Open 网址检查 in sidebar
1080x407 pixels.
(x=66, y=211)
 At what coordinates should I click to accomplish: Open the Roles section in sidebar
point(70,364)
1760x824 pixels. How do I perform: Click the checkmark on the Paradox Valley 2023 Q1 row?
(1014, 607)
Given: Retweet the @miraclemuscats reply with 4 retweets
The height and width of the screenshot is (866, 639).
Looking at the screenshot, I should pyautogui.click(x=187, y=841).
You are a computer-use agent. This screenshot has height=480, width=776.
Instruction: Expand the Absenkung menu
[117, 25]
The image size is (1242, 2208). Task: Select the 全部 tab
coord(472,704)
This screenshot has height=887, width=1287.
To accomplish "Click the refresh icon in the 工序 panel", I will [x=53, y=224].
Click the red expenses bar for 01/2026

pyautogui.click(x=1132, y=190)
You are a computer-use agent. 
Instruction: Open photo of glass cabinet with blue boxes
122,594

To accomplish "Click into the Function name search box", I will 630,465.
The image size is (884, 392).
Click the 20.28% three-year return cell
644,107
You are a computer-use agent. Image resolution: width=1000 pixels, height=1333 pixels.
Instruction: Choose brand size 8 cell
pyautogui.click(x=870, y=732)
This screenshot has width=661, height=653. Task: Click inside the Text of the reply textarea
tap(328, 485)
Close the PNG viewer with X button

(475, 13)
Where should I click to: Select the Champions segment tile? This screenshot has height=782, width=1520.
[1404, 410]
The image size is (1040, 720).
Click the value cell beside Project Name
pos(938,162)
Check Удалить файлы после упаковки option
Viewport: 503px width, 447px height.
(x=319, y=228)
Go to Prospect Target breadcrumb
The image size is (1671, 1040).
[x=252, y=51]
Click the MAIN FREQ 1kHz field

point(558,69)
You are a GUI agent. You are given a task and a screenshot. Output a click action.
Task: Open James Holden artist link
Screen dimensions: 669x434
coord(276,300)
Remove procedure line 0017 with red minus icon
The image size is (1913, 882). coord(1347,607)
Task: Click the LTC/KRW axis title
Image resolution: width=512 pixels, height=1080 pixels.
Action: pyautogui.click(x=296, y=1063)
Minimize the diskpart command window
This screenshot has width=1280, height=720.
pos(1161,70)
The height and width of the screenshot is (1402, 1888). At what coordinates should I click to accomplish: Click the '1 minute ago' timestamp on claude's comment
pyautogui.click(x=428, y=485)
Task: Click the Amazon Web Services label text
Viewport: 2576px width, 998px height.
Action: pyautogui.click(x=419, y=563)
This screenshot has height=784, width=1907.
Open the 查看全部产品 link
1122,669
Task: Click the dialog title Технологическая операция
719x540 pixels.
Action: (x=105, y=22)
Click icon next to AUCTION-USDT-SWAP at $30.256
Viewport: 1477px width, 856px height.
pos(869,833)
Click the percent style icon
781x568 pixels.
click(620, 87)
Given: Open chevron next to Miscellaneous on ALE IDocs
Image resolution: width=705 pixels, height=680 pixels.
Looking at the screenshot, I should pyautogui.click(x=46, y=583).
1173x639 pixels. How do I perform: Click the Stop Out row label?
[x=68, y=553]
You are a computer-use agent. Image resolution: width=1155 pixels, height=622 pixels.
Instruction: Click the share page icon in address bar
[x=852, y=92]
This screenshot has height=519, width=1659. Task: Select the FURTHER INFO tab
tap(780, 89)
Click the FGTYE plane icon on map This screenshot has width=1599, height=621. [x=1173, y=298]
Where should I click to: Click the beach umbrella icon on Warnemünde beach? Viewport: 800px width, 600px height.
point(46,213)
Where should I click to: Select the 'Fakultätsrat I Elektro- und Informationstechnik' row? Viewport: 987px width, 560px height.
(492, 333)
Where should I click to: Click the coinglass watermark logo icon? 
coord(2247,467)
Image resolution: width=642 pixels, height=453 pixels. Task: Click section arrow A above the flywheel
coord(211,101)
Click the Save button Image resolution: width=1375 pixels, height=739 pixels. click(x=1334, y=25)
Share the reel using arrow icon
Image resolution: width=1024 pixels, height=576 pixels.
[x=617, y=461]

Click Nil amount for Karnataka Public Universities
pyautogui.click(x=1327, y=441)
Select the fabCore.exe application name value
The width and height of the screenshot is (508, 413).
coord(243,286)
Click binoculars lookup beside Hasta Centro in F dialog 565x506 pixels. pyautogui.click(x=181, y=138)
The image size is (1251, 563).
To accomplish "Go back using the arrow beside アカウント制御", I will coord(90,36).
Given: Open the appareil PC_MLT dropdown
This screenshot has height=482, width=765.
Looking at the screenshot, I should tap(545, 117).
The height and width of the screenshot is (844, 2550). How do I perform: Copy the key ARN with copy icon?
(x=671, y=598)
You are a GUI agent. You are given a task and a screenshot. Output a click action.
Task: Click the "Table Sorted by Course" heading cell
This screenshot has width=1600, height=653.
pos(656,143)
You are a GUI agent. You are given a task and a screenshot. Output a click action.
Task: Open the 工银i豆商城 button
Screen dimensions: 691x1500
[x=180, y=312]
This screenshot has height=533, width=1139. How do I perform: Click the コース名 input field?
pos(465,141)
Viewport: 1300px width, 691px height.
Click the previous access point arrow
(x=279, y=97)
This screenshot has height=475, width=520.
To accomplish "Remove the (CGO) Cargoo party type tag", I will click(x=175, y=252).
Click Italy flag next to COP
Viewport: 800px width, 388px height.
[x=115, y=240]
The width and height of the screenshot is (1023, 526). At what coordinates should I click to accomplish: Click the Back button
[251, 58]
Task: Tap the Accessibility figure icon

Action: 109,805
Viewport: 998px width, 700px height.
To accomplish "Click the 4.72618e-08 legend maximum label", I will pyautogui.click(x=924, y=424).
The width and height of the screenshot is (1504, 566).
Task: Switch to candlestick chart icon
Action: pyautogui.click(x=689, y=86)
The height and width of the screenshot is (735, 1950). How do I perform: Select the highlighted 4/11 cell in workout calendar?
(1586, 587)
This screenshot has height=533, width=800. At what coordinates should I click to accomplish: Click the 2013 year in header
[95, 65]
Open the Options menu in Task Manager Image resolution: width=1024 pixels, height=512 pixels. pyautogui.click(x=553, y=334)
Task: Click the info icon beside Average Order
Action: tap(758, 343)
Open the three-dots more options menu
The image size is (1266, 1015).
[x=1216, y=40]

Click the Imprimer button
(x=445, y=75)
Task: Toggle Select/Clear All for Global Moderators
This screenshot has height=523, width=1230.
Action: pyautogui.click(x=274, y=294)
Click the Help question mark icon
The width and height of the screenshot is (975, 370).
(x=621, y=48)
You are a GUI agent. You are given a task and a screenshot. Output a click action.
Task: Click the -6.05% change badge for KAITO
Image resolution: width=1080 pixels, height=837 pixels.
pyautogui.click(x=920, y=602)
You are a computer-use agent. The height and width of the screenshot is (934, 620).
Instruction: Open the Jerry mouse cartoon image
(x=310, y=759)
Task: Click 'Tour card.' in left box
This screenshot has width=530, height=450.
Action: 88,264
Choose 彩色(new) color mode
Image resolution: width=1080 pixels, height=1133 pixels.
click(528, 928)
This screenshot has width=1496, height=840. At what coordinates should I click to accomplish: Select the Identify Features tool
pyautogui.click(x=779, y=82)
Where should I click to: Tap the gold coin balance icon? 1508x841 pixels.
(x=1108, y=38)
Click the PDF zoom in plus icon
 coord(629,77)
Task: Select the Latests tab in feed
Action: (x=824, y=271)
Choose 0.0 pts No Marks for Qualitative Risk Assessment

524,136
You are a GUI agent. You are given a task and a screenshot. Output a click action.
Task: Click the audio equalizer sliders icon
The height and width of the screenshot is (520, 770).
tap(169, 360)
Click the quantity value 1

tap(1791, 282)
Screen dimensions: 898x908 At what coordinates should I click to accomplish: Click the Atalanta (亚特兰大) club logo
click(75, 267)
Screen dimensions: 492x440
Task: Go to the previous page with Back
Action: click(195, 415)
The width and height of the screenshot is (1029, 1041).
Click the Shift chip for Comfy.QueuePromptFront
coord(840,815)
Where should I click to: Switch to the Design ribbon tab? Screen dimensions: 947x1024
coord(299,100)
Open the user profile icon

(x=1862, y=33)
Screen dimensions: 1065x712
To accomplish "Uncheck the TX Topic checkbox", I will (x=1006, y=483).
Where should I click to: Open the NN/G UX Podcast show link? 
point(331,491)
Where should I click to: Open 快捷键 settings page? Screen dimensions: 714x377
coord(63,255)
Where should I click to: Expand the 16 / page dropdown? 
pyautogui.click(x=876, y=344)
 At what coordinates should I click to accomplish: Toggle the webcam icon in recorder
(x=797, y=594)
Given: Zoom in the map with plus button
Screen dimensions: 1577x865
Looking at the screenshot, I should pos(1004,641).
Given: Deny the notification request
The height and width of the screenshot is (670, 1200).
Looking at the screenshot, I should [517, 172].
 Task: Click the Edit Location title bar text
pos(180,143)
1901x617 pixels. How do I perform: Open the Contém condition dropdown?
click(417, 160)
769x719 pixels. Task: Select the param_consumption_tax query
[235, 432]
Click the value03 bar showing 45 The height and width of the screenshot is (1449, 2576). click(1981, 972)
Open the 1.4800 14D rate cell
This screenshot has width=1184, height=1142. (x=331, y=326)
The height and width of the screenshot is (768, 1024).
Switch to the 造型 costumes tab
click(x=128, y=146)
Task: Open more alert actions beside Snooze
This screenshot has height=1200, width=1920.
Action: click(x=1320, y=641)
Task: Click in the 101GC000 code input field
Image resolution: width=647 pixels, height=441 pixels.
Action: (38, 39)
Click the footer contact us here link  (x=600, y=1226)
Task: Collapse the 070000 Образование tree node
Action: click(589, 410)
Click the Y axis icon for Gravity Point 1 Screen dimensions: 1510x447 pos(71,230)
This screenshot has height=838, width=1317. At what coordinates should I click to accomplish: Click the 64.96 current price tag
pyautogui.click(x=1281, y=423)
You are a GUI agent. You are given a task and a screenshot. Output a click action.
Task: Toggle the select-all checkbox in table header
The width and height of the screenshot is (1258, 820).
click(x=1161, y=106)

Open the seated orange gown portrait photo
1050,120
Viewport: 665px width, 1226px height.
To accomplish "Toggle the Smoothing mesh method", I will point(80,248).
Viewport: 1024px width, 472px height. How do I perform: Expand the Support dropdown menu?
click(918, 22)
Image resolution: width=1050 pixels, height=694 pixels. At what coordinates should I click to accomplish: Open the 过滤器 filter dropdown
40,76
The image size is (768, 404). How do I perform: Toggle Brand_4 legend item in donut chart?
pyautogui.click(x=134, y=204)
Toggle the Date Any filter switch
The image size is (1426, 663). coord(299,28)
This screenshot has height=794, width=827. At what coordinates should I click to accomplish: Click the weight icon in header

----------------

What is the number of lines in the records that include the word "more"? Answer with that number only.

● **SOLUTION FOR THIS EXERCISE**
2